**WHAT TO DO:**
1 – Summarize the text below on Covid seasonality and new variants in three sentences.
2 – Extend the article about Covid seasonality and variants, picking up after its final sentence.

**DOCUMENT EXTRACT:**
== == ==

Is Covid a 'winter bug'?

Covid cases last year peaked in December. But experts have cautioned against assuming that the coronavirus will follow the pattern of other respiratory infections and become a winter illness.

Although transmission increases as people mix indoors during the colder months, the same is also true in very hot weather, as people head inside to escape the heat.

"It seems like patterns of waning [immunity] and the evolution of [the] virus itself are still the main drivers for the sort of variation that we're seeing," said Professor Steven Riley, director general of data, analytics and surveillance at UKHSA, speaking to The Guardian in October. "[Covid] doesn't seem to have dropped into any kind of resonance with seasonal factors."

However, with pressure increasing on the health service over the winter period, NHS England is urging eligible people to get flu and Covid jabs to avoid a potential "twindemic". 

How concerned should we be about new variants?

 Two years on from the first cases of Omicron, sub-variants continue to emerge.

While those such as Eris remain the dominant forms around the world, BA.2.86, otherwise known as Pirola, has recently become the focus of global medical attention, having "sparked a rise in hospitalisations and prompted governments to bring forward booster vaccines", reported Euronews.

According to Yale Medicine, BA.2.86 has more than 30 mutations to its spike protein. The impact of these mutations will "become clearer as more data emerges", said the World Economic Forum (WEF), "but scientists predict it may be harder for our immune system to recognise Pirola, and to mount a strong response".

Initial evidence shows Pirola is "not causing more severe illness and that existing tests and medications used for Covid-19 are effective", said WEF, but the new variant may be "more capable of causing infection and evading vaccines".

In September, Professor Stephen Griffin, co-chair of Independent Sage, warned that the latest Covid strains could be "forebearers" of potentially worse variants to come.

"The perception we're done with it and the narrative of having to live with it is another way of saying we're willing to deal with the damage it does," the leading virologist told the Daily Mirror. "It's the opposite of the emperor's new clothes."

Could a new variant lead to restrictions being reimposed?

The chance of a particularly concerning new variant emerging is "too high to turn your back on", Eric Topol, director of the Scripps Research Translational Institute in San Diego, told the Financial Times in August.

== == ==

**RECORDS SHOWN:**
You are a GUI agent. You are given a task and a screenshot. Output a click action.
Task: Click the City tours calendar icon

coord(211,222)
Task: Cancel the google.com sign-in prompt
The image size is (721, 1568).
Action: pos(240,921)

== == ==

**EXPECTED RESPONSES:**
1 – Experts caution against assuming Covid will become a winter illness, since transmission also rises in very hot weather, and UKHSA's Professor Steven Riley said waning immunity and viral evolution remain the main drivers. Omicron sub-variants continue to emerge, and BA.2.86, or Pirola, has more than 30 spike protein mutations and may be more capable of causing infection and evading vaccines, though initial evidence shows it is not causing more severe illness. Professor Stephen Griffin warned that the latest strains could be forebearers of worse variants, and Eric Topol said the chance of a particularly concerning new variant emerging is too high to turn one's back on.

2 –
Experts surveyed by Topol reportedly put the chances of an "Omicron-like event" – which would put considerable pressure on the NHS, as well as causing widespread workplace disruption – occurring before 2025 at between 10% and 20%.

And if a variant emerges that is more transmissible than Omicron then "all bets are off", said Angela Rasmussen, a virologist at the University of Saskatchewan.

The result would almost certainly be an increase in cases "wherever there was a nice susceptible population, and not necessarily just in winter when conditions are very good for transmission", she continued. "We haven't seen the end of this virus. It's going to acquire mutations and that has unpredictable results."

Should we be wearing masks again?

The UK and many other countries have "moved to a position of 'living with the virus' without investing in testing, ventilation and infrastructure changes, and masking", wrote immunologist Sheena Cruickshank, a professor in biomedical sciences at Manchester University, in The Guardian.

But "add to this that vaccine coverage and access to boosters is quite limited, and there’s a recipe for many Covid infections – and a greater likelihood of the virus changing".

The question of whether to mask again is a "complicated" one, said Simon Clarke, associate professor in cellular microbiology at Reading University.Masking was introduced in the UK in 2020, as part of a wide package of measures.

 Yet masks "did not prevent subsequent waves of infections and lockdowns", Clarke said in an article on The Conversation this August. "It seems unlikely that masking on its own, without other measures, would have much effect, if any."